Re: [RFC][PATCH 1/3] cpuidle: Inject tick boundary state

From: Rafael J. Wysocki
Date: Mon Jul 31 2023 - 06:35:37 EST


On Mon, Jul 31, 2023 at 11:11 AM Peter Zijlstra <peterz@xxxxxxxxxxxxx> wrote:
>
> On Mon, Jul 31, 2023 at 10:01:53AM +0200, Rafael J. Wysocki wrote:
> > On Sat, Jul 29, 2023 at 10:44 AM Peter Zijlstra <peterz@xxxxxxxxxxxxx> wrote:
> > >
> > > On Fri, Jul 28, 2023 at 05:36:55PM +0200, Rafael J. Wysocki wrote:
> > > > On Fri, Jul 28, 2023 at 5:01 PM Peter Zijlstra <peterz@xxxxxxxxxxxxx> wrote:
> > > > >
> > > > > In order to facilitate governors that track history in idle-state
> > > > > buckets (TEO) making a useful decision about NOHZ, make sure we have a
> > > > > bucket that counts tick-and-longer.
> > > > >
> > > > > In order to be inclusive of the tick itself -- after all, if we do not
> > > > > disable NOHZ we'll sleep for a full tick, the actual boundary should
> > > > > be just short of a full tick.
> > > > >
> > > > > IOW, when registering the idle-states, add one that is always
> > > > > disabled, just to have a bucket.
> > > >
> > > > This extra bucket can be created in the governor itself, can't it?
> > >
> > > I couldn't find a nice spot for the governor to add idle-states.
> >
> > Well, I've thought this through and recalled a couple of things and my
> > conclusion is that the decision whether or not to stop the tick really
> > depends on the idle state choice.
> >
> > There are three cases:
> >
> > 1. The selected idle state is shallow (that is, its target residency
> > is below the tick period length), but it is not the deepest one.
> > 2. The selected idle state is shallow, but it is the deepest one (or
> > at least the deepest enabled one).
> > 3. The selected idle state is deep (that is, its target residency is
> > above the tick length period).
> >
> > In case 1, the tick should not be stopped so as to prevent the CPU
> > from spending too much time in a suboptimal idle state.
> >
> > In case 3, the tick needs to be stopped, because otherwise the target
> > residency of the selected state would not be met.
> >
> > Case 2 is somewhat a mixed bag, but generally speaking stopping the
> > tick doesn't hurt if the selected idle state is the deepest one,
> > because in that case the governor kind of expects a significant exit
> > latency anyway.
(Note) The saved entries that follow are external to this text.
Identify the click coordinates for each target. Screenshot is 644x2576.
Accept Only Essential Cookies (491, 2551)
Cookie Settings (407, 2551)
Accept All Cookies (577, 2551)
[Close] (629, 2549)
If it is not the deepest one (which is disabled),
> > it's better to let the tick tick.
>
> So I agree with 1.
>
> I do not agree with 2. Disabling the tick is costly, doubly so with the
> timer-pull thing, but even today. Simply disabling it because we picked
> the deepest idle state, irrespective of the expected duration is wrong
> as it will incur this significant cost.
>
> With 3 there is the question of how we get the expected sleep duration;
> this is especially important with timer-pull, where we have this
> chicken-and-egg thing.
>
> Notably: tick_nohz_get_sleep_length() wants to know if the tick gets
> disabled

Well, it shouldn't. Or at least it didn't before.
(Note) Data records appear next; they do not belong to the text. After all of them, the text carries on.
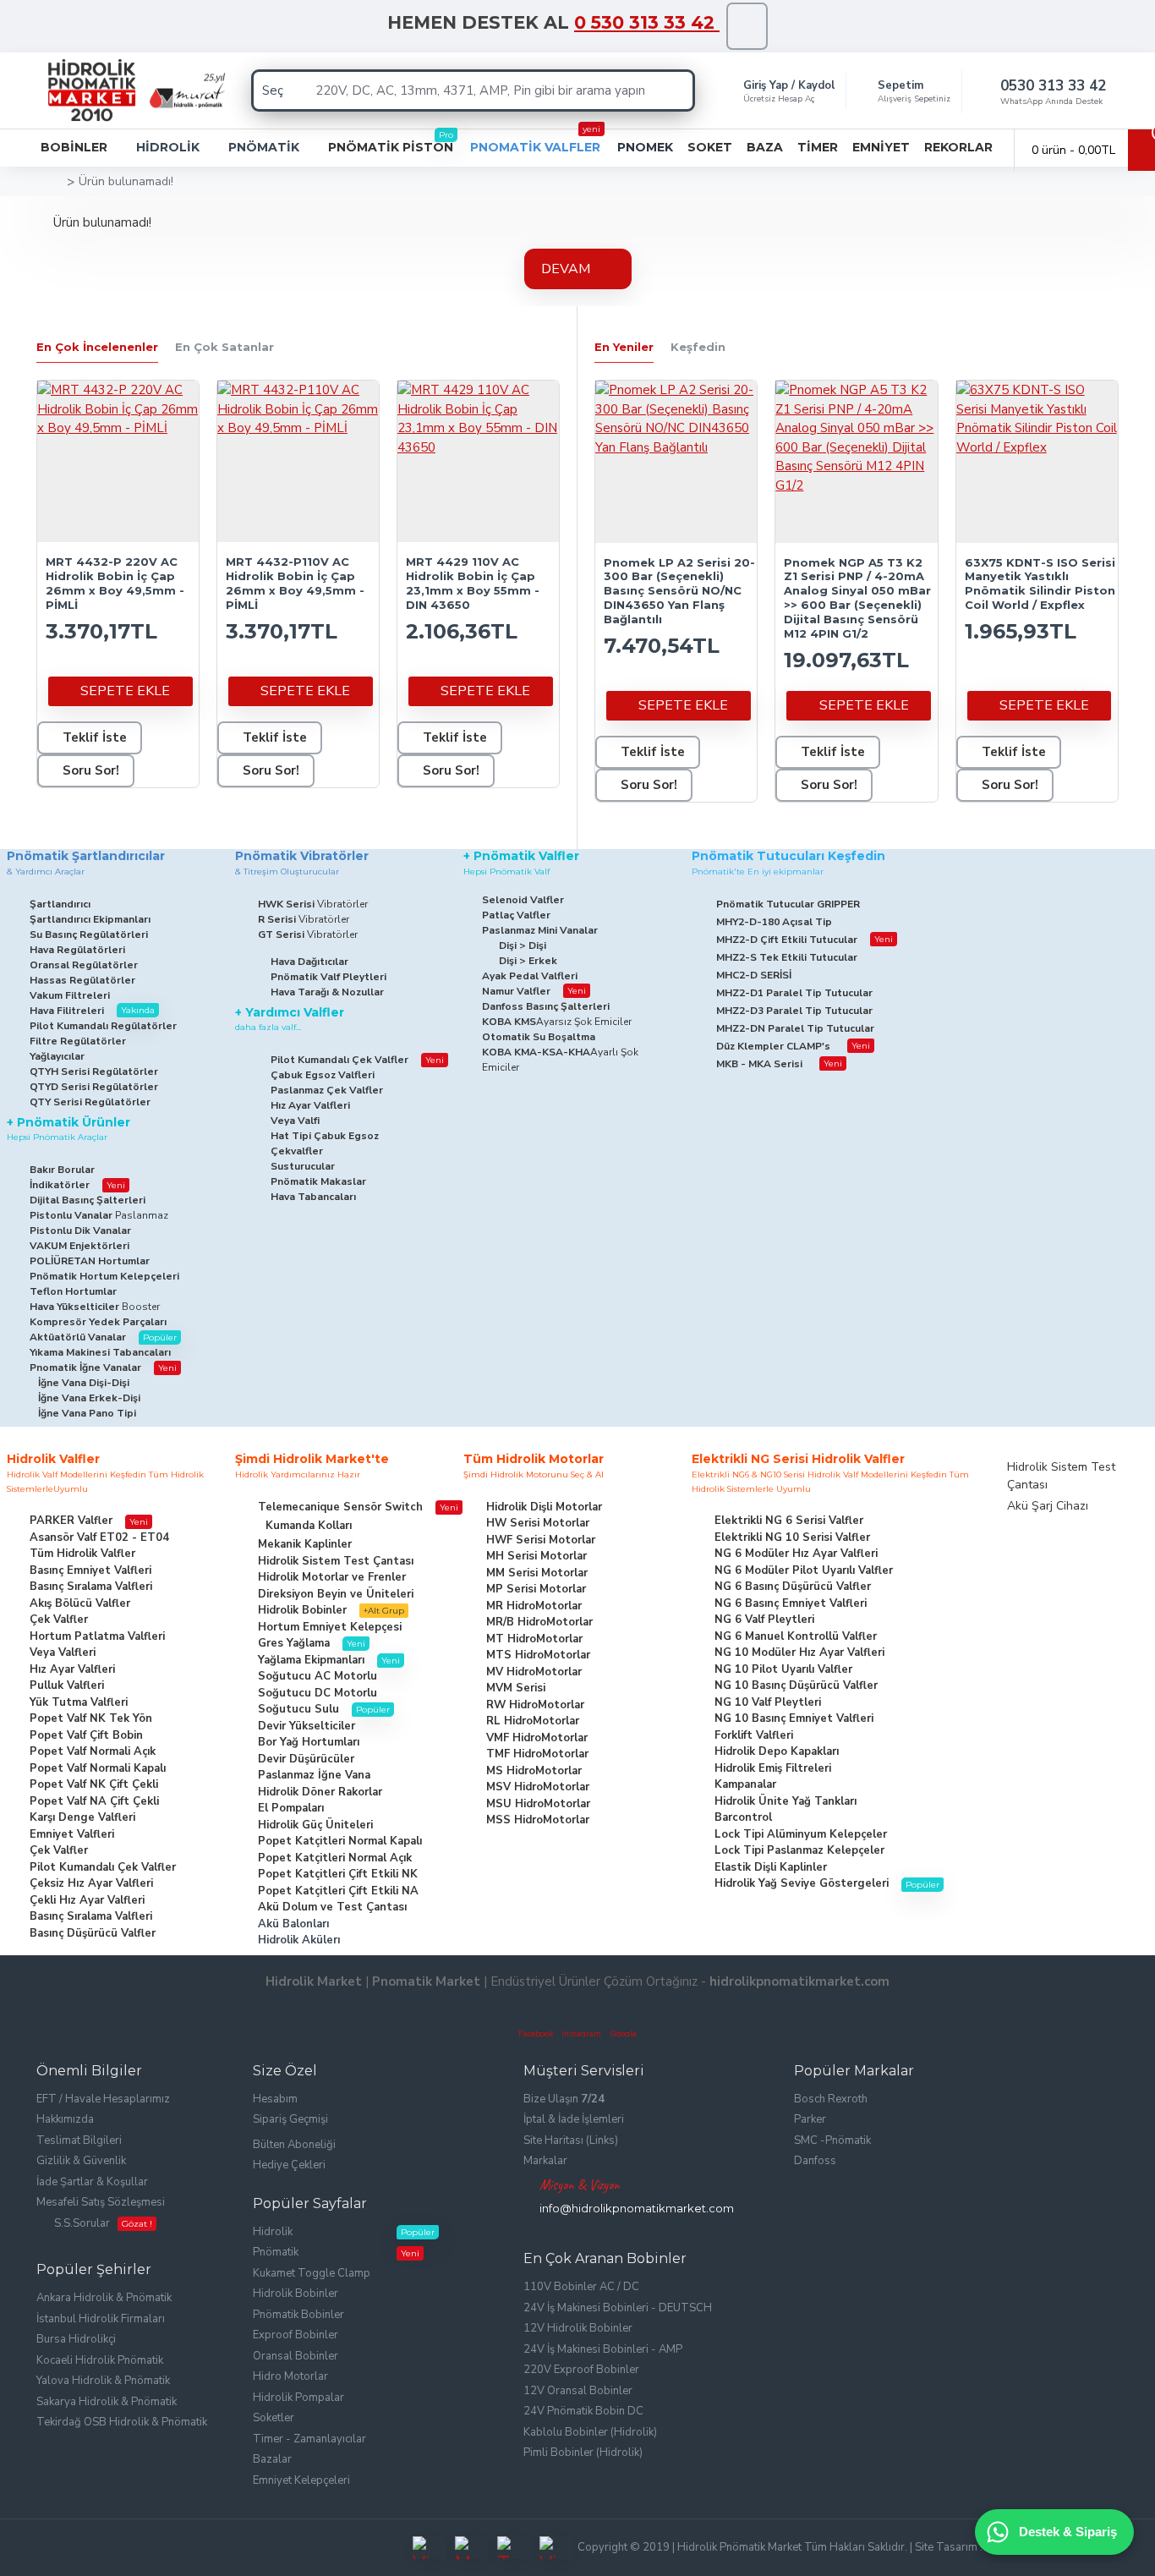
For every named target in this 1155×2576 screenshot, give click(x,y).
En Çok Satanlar (224, 347)
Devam (565, 269)
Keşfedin (698, 347)
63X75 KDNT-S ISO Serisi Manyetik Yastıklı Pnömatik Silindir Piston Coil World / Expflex (1040, 584)
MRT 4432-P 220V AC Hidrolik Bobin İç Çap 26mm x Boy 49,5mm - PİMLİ (115, 583)
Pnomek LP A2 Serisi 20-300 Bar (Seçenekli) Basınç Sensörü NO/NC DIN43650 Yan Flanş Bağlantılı (679, 591)
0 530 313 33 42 (647, 22)
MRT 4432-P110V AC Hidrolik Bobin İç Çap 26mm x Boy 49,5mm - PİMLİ (295, 583)
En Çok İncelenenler (97, 347)
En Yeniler (624, 347)
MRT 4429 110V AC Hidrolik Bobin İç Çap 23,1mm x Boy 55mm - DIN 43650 (472, 583)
It is expected to produce two values, one with the tick stopped (this
is the return value of the function) and the other with the tick
ticking (this is the one written under the address passed as the arg).
This cannot depend on whether or not the tick will be stopped. Both
are good to know.

Now, I understand that getting these two values may be costly, so
there is an incentive to avoid calling it, but then the governor needs
to figure this out from its crystal ball and so care needs to be taken
to limit the possible damage in case the crystal ball is not right.

> and cpuilde wants to use tick_nohz_get_sleep_length() to
> determine if to disable the tick. This cycle needs to be broken for
> timer-pull.
>
> Hence my proposal to introduce the extra tick state, that allows fixing
> both 2 and 3.

I'm not sure about 3 TBH.

Say there are 2 idle states, one shallow (say its target residency is
10 us) and one deep (say its target residency is T = 2 * TICK_NSEC).

Currently, there are 3 bins in this case, 0 (0 - 10 us), 1 (10 us - T)
and 2 (T - infinity) and the governor will need to check bins 1 and 2
unless it somehow knows that it will use state 0.

Note that all of the events falling into bin 1 will cause the governor
to select state 0 more often, so I don't see how adding one more bin
between 1 and 2 changes this.